Modern shoes have been specifically engineered and designed by rock climbers for rock climbers. While there have been lots of advances in climbing shoes over the past 50 years, the fundamental idea remains the same.

How Do Climbing Shoes Work?

Climbing shoes consist of a rigid sole that provides a platform for climber’s feet, sticky rubber that grips rocks and plastic, and sharp edges that can support the climber’s weight on tiny holds.

Rigid Soles

Unless you’re also a ballet dancer and can execute a flawless pirouette, you probably can’t lift your whole body weight on your big toe. A lot of the climbing footholds you’ll encounter are barely big enough to fit a toe on, let alone the ball of your foot.

Climbing shoe soles consist of a single piece of rubber that goes from the tip of your toe to the middle of your foot. This provides structural support for your foot, extending toeholds out to the ball of your foot. It makes it a lot easier to climb on small holds and requires less foot strength.

As climbers advance, they tend to move towards soles that are less stiff or rigid. They do this so that they can feel the rock better, and so that they can strengthen their feet. Rigid soles make it so you can put your whole weight on the toe of one shoe.

The sole only goes to the middle of the foot so that it can be replaced, since that is the part of the shoe that is most likely to wear out. It is also the stickiest rubber on the shoe.

Sticky Rubber

When you look at the sole of a pair of climbing shoes, you’ll notice that there is no traditional ‘grip.’ The plain soles are almost reminiscent of bowling shoes, with absolutely no lugs or tread.
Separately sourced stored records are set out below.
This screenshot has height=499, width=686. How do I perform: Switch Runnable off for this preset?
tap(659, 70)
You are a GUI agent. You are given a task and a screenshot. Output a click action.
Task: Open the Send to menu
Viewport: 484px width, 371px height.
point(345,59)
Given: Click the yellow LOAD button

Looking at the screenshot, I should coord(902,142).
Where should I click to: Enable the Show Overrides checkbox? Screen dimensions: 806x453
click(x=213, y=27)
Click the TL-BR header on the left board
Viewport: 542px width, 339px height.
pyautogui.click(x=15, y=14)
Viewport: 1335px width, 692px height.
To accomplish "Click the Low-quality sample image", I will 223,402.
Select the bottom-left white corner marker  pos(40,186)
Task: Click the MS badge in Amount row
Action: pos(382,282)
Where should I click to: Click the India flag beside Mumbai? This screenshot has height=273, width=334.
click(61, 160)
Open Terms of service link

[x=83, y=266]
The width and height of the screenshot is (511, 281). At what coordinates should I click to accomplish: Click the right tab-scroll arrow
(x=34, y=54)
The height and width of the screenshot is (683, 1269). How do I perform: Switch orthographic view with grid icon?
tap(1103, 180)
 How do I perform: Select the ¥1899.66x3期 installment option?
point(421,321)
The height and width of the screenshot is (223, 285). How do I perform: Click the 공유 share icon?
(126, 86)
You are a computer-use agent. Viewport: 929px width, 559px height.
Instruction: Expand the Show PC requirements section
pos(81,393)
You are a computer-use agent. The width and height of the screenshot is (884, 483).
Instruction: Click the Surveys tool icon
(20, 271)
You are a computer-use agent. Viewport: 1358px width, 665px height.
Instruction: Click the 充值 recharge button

The secret to climbing shoes is the rubber.

I always imagine climbing shoe-makers gathered around a big cauldron chanting and pouring in secret ingredients in order to make magic rubber that sticks to the walls. It probably looks more like a bunch of people in lab coats, but the result is just as mystical.

Climbing shoe rubber has to be the perfect balance between stiffness and stickiness. They need to be durable enough to grind up against rocks every day, but soft enough to grip slabby granite without visible weaknesses.

Climbing shoes are flat on the bottom rather than having any tread so that you can maximize the surface area of the rubber against the rock. Slippery rock slabs like granite and basalt can be very difficult to climb, so the increased surface area of the rubber helps grab on.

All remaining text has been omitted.